Faulds confirmed that the fingertip ridges, or fingerprints, were not altered from various forms of damage. He also collected an extensive fingerprint database, ensured each was unique, and developed a classification system.
At this point, Faulds tried to promote his idea of using fingerprints as a method of identifying people. In 1880, Faulds contacted Charles Darwin to help him work on the idea. Darwin was unable to assist him but passed the idea on to his cousin Francis Galton, who showed little interest.
On October 28, 1880, Faulds published his first paper on the topic titled "On the Skin-Furrows of the Hand." In this paper, he suggested that a database should be kept of "the for-ever-unchangeable finger-furrows of important criminals." Encyclopedia reports that Fauld's letter was the first in scientific literature to suggest a fingerprinting system similar to the one we use today.
However, Faulds was robbed of the credit he fully deserved by Sir William Herschel. The following month after Faulds' paper was published, Herschel published a letter claiming he had collected fingerprints to identify criminals in jail since 1857. Encyclopedia clarifies that Herschel only used fingerprints as a signature to make the contract more binding based on superstitious beliefs. This differed from what Faulds was studying regarding the forensic evidence that fingerprints can supply.
The scientific world did not pay much attention to Faulds' findings or the published letters between Faulds and Herschel.
Ironically, Francis Galton, who Faulds had requested help from initially, published a book on using fingerprints in 1892 with no mention of Faulds' contribution. The NYS Division of Criminal Justice Services (DCJS) writes that Galton proved scientifically that fingerprints do not change over an individual's lifetime and that no two fingerprints are identical. Galton calculated that the odds of two individual fingerprints being the same were 1 in 64 billion.

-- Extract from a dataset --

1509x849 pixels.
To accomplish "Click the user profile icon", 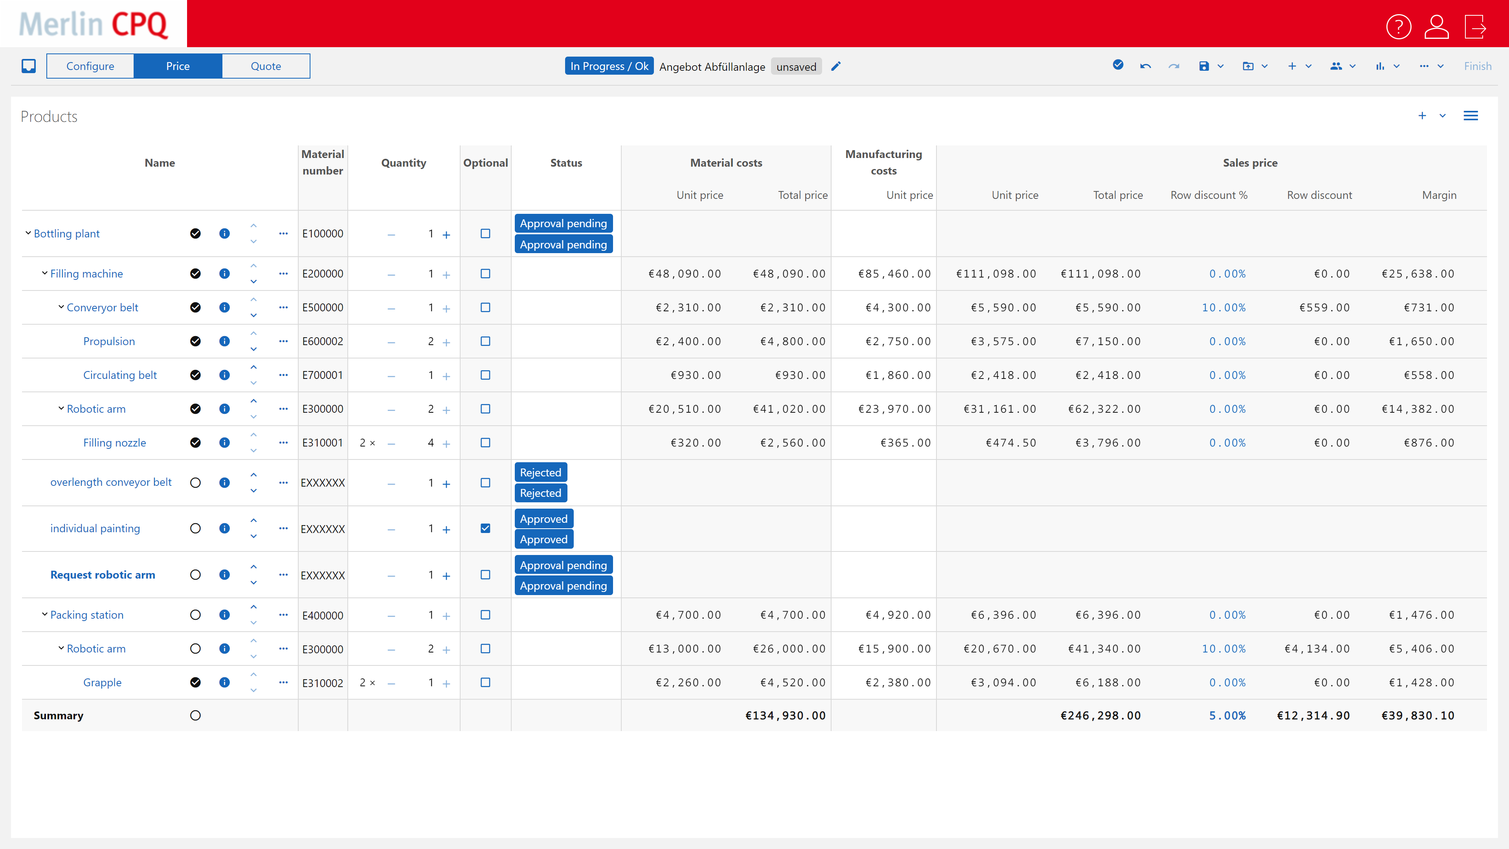I will (x=1436, y=26).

Galton designed a form to record fingerprints based on pattern types, which was "remarkably similar to the one Dr. Faulds had devised." The DCJS wrote, "If Faulds is to be believed, the form Galton designed to record impressions on was a blatant copy of Faulds' form forwarded to Galton from Darwin in 1880."
A fingerprinting bureau was set up by Edward Henry, a former colleague of Galton, in 1901. Faulds tried offering his fingerprinting system to police chiefs worldwide as well, but none were interested. Lacking the recognition he deserved, Fauds died in 1930.